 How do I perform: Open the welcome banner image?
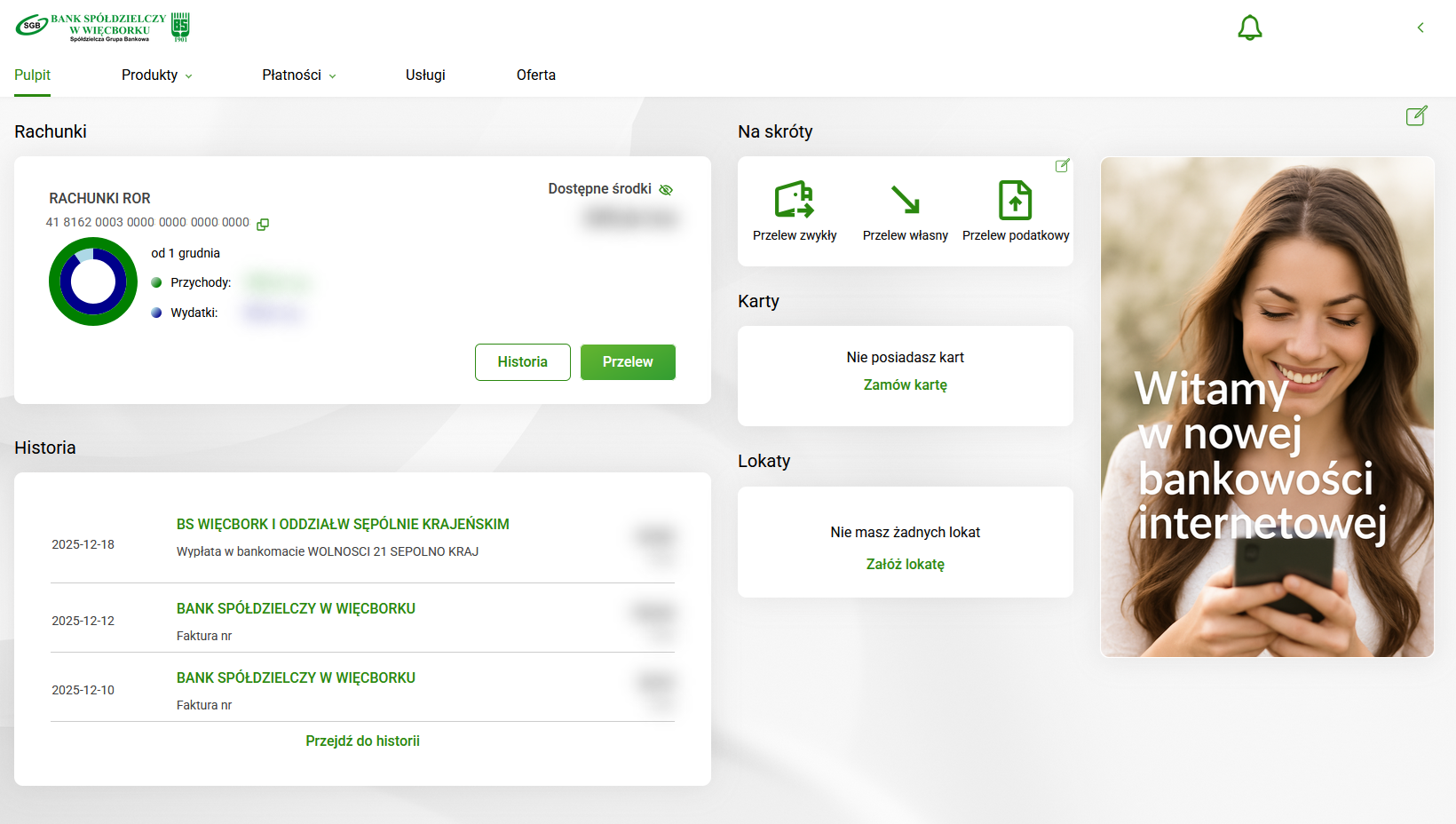(1267, 407)
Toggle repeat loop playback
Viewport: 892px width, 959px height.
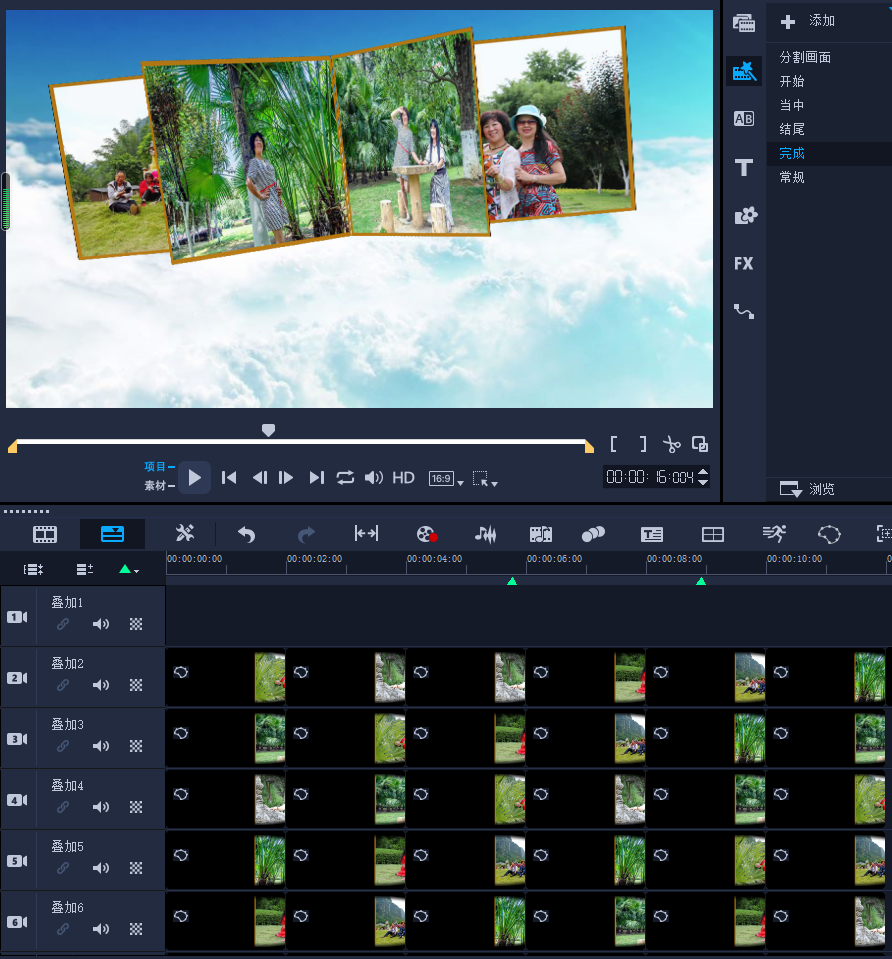pyautogui.click(x=345, y=478)
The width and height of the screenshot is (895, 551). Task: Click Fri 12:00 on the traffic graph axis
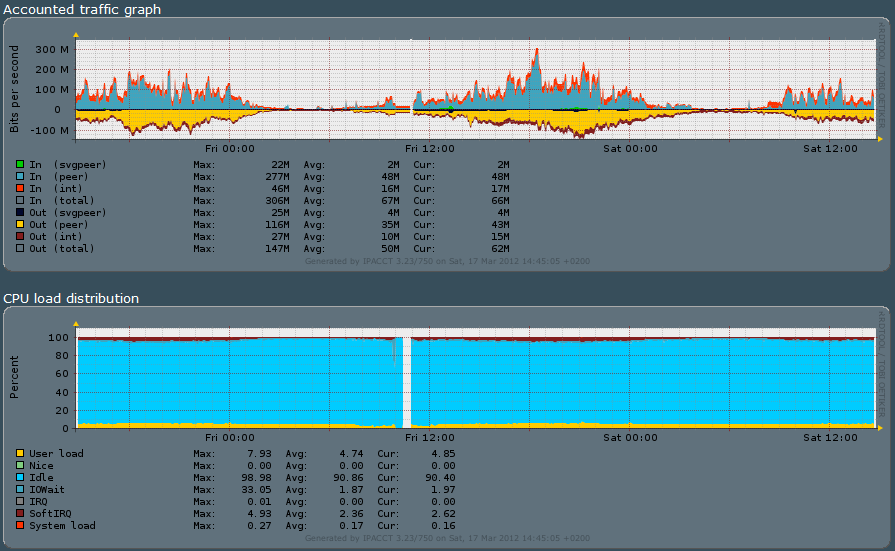(x=430, y=148)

**HOW TO COMPLETE THIS TASK**
Now write out the data word for word, skipping every picture in it.

**ANSWER SPACE**
 How do I perform: Open the welcome banner image?
(1267, 407)
Toggle repeat loop playback
Viewport: 892px width, 959px height.
pyautogui.click(x=345, y=478)
The width and height of the screenshot is (895, 551). Task: Click Fri 12:00 on the traffic graph axis
(x=430, y=148)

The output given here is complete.